The traditional treatment for Stacey’s cancer is a total hysterectomy, because taking out all of the reproductive organs is the most definitive way to ensure the cancer cells are completely removed. Gardner, however, was determined to preserve her patient’s fertility along with her life. So she performed a surgery known as a radical trachelectomy, removing Stacey’s cervix and upper vagina but leaving her ovaries and uterus in place, as well as a new procedure that helps doctors better evaluate the lymph nodes. Today, Stacey has been cancer-free for more than five years—and gave birth to a baby girl in December.
Stacey’s story is not typical, but it should be. Gynecologic cancers are still waiting for a groundswell of women to demand better research and more funding. “If every person in the United States donated a dollar, there would be enough money to establish a Komen for any number of cancers,” says Micha, referring to the powerhouse breast cancer charity, Susan G. Komen. And yes, even small donations help. “About 80 percent of our research grants are funded by advocacy groups and families,” says Karen Carlson, executive director of the Foundation for Women’s Cancer.

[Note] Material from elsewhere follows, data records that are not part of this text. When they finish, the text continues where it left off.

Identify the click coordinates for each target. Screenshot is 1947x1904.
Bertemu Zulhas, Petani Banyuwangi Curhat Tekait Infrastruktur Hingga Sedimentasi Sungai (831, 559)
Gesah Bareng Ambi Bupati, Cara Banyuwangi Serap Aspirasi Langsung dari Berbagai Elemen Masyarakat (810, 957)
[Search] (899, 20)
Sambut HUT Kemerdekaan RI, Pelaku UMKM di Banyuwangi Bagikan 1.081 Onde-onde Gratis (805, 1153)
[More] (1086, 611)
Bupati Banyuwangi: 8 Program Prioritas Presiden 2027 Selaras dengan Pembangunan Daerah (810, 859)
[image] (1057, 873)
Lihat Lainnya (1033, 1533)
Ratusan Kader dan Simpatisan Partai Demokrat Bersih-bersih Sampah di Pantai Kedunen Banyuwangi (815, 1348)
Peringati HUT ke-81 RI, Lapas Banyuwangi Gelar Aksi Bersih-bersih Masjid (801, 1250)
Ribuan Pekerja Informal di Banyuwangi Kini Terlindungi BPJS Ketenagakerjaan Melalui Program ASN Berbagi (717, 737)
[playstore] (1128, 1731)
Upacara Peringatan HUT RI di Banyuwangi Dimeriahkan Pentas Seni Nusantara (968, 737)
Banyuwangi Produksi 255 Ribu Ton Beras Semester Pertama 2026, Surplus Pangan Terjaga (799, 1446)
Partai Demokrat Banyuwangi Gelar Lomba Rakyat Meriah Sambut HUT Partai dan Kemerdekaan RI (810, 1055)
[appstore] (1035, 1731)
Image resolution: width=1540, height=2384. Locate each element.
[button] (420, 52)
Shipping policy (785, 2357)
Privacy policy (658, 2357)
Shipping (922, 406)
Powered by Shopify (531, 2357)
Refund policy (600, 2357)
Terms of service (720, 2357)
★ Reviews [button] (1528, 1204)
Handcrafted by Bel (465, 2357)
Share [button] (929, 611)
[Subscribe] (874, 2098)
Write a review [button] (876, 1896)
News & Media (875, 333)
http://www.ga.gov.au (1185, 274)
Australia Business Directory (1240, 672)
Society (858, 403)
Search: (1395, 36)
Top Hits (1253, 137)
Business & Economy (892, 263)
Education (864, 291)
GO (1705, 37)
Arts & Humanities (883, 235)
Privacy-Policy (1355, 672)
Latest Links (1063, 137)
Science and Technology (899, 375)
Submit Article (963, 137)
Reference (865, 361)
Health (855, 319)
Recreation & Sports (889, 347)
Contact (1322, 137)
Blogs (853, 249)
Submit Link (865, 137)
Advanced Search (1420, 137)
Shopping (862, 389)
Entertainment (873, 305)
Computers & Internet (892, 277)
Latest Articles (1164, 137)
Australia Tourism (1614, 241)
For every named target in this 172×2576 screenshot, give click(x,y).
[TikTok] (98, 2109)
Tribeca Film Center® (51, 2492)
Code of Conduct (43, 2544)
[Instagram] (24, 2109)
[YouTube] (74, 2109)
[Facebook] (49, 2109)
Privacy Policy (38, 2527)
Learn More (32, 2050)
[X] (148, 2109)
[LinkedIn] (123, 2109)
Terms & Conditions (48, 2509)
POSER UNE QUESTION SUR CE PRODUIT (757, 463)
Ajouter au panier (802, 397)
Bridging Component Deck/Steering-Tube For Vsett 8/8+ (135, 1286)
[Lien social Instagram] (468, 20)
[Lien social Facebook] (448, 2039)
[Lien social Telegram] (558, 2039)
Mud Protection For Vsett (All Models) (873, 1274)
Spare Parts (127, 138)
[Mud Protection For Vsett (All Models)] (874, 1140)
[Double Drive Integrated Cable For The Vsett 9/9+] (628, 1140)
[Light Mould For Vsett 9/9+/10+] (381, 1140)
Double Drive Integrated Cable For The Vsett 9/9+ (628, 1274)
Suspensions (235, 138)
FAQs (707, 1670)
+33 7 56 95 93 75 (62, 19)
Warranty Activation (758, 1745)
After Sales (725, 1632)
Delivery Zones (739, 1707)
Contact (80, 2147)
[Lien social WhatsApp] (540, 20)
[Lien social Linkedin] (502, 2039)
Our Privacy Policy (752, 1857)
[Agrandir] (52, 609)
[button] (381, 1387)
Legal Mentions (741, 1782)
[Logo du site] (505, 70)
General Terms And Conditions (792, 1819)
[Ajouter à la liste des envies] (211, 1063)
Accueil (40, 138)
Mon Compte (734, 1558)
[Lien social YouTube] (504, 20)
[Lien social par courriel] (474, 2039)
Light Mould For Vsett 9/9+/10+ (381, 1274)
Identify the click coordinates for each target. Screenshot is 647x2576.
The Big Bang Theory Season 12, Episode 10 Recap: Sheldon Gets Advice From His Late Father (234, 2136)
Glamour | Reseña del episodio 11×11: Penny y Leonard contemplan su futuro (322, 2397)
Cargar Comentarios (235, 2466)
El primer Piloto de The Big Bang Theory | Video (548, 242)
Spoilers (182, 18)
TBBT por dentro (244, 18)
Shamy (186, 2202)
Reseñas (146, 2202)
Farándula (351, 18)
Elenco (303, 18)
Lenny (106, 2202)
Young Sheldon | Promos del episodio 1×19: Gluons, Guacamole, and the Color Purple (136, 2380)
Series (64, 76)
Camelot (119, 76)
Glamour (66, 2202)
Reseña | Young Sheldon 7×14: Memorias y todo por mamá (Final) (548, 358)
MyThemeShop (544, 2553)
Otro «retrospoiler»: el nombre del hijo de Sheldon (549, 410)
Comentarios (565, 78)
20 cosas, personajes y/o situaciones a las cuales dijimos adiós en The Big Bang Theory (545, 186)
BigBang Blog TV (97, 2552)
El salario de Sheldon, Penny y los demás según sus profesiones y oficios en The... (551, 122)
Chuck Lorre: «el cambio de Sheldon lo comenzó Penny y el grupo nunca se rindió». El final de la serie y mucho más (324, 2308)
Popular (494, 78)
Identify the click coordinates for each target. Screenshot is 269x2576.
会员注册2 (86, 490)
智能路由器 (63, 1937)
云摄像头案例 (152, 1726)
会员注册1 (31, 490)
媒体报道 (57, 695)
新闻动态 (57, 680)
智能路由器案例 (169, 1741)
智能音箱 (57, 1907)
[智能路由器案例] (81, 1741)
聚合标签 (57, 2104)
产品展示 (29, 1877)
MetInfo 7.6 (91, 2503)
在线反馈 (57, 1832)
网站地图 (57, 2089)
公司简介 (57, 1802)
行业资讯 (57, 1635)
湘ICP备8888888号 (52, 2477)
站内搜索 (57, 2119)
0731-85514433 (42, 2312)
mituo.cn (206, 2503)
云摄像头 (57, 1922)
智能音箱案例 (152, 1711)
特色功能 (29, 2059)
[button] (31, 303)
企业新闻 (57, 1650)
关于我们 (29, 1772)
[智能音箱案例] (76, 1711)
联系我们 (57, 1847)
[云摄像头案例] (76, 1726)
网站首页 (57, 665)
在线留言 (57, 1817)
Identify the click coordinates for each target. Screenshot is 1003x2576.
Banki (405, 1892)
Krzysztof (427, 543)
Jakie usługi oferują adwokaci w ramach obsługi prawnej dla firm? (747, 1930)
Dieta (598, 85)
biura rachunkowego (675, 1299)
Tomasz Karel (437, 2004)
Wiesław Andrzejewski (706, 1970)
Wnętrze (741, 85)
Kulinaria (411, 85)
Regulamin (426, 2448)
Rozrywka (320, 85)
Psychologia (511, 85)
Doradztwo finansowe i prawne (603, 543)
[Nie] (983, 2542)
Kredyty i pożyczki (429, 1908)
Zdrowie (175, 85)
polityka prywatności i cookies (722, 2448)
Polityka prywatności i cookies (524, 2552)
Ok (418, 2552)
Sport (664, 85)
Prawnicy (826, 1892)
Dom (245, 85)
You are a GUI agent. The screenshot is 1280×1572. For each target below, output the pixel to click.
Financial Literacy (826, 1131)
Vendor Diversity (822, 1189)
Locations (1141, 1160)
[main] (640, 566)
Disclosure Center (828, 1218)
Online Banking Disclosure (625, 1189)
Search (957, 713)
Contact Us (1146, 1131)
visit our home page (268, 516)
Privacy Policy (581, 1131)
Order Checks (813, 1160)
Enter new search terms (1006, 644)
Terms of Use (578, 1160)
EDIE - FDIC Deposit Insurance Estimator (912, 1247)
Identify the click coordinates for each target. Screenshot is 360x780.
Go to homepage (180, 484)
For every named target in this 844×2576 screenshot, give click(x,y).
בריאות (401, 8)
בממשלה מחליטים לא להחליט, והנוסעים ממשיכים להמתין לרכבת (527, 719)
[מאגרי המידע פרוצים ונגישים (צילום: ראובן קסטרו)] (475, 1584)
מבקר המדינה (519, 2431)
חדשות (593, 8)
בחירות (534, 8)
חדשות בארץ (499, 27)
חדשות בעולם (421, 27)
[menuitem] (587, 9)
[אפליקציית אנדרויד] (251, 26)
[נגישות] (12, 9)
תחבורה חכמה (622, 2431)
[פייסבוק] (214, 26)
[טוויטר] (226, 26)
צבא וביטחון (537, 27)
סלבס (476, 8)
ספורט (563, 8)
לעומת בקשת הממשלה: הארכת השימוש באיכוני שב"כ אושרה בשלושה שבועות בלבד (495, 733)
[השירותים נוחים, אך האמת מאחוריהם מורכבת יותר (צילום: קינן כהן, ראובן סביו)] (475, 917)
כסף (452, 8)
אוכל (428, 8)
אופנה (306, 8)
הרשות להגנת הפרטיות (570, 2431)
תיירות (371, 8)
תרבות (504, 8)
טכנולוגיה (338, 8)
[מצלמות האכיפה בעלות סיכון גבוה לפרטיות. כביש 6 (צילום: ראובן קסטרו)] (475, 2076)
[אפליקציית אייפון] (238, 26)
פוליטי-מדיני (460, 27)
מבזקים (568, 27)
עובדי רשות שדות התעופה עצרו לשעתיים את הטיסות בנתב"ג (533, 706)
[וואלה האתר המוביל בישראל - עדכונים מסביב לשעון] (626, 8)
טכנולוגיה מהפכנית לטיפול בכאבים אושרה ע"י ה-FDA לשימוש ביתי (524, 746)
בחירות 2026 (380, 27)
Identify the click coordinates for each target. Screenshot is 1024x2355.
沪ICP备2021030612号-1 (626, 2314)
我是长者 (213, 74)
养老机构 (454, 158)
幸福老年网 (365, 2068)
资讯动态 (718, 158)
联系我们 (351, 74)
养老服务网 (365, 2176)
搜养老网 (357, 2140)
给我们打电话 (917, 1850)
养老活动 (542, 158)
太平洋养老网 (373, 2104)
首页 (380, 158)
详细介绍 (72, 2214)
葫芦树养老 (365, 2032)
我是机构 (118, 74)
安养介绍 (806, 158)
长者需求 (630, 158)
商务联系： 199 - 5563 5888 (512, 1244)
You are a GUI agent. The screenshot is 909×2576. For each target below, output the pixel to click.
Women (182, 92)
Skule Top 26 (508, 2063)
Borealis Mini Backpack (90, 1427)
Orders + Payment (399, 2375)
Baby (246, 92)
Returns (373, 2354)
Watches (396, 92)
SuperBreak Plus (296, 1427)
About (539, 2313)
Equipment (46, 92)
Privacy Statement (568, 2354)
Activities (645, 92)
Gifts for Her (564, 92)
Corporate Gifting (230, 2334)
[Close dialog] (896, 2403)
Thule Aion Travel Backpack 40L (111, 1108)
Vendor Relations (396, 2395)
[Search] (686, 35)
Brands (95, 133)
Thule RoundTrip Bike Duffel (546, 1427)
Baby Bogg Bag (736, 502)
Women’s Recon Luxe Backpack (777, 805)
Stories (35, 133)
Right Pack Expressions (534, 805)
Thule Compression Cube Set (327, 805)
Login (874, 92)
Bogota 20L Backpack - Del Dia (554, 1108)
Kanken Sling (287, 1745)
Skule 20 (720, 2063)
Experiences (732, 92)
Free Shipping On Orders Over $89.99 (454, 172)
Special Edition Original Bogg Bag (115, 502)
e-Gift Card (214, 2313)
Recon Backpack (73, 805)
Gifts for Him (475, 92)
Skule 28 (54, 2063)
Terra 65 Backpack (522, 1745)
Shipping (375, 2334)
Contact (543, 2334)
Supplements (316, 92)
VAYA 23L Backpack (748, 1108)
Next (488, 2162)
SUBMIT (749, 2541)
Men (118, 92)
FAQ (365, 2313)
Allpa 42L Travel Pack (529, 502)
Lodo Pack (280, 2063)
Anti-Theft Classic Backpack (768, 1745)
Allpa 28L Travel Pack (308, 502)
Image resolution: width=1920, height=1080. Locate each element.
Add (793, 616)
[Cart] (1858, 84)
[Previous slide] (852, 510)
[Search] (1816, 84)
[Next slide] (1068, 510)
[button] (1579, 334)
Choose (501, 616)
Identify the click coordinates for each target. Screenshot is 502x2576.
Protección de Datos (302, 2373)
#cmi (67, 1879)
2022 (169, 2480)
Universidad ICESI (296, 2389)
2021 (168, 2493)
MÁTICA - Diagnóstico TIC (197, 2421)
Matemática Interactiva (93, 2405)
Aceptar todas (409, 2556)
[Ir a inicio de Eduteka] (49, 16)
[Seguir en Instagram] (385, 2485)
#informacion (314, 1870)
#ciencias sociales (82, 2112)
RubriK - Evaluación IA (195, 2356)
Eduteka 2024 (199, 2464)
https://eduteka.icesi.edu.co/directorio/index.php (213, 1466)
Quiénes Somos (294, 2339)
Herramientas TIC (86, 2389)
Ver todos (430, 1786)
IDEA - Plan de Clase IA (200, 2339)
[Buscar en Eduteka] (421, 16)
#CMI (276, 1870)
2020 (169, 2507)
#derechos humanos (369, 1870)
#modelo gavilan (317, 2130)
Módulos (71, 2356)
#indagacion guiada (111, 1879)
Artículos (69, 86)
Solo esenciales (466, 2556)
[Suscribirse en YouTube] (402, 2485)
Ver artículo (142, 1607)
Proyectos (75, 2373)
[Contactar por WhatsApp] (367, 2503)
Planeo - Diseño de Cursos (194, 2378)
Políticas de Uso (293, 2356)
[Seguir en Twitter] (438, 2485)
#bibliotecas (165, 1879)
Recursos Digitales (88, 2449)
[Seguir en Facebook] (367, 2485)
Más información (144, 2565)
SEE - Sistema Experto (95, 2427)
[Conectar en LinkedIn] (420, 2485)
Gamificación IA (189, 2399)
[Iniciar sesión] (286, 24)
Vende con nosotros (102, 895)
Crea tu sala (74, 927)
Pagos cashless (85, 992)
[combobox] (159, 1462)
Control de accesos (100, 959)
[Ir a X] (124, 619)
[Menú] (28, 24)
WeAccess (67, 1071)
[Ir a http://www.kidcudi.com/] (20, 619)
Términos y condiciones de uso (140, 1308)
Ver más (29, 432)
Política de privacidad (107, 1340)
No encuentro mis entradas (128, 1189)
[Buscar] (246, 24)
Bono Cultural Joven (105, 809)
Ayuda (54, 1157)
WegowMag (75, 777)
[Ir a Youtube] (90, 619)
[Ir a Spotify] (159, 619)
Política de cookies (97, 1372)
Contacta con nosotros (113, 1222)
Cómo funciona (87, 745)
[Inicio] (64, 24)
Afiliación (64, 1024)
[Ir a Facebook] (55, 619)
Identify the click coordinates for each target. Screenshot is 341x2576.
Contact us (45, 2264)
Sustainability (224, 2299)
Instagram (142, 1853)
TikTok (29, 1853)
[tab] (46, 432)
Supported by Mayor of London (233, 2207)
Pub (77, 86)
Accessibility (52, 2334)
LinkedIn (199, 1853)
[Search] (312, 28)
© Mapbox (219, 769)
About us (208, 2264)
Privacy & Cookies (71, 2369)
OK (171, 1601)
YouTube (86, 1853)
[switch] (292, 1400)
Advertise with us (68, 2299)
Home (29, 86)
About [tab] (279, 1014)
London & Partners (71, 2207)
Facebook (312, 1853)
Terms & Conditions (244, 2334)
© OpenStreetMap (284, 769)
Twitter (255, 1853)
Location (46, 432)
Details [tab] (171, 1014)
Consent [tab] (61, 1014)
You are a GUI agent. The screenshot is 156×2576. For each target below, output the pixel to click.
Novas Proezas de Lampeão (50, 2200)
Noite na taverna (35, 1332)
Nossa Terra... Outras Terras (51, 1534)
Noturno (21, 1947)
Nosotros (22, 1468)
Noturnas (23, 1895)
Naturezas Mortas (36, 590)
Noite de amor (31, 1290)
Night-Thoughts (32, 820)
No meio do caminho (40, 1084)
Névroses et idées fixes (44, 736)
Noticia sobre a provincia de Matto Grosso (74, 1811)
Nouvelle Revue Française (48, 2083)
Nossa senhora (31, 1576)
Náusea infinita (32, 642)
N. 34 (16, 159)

Simply put: “Awareness translates into research dollars,” she says. Over the years, there have been headline-grabbing stories to remind us how devastating these cancers are, like comedian Gilda Radner’s death in the ’80s and country star Joey Feek’s recent battle with cervical cancer, shared bravely and beautifully on social media. But it’s on all of us to keep women’s cancers in the collective consciousness. If you’ve already given your dollar or 20, there are walks to join (check out globeathon.com for all women’s cancers and tealwalk.org for ovarian cancer), ribbons to wear (teal for ovarian, peach for uterine, lavender for all women’s cancers), and frank conversations to have with your own doctors, as well as your mom, your sisters, and your friends.
“In the end, Rachel’s death was a loss of such potential,” says Jessica Banov of her sister. “If she had survived, she would be the one advocating for more research and trials.” A little more than a month before she died, Rachel Banov Gould wrote a blog post about the one-year anniversary of her diagnosis. “This is not where I was supposed to be,” she said of the cancer that had by then spread to her lungs and was defying all available treatments, ruthlessly disrupting her plans for the trips she had hoped to take and the children she longed to have. “But I will tell you this, we are not giving up yet.” We can’t give up either.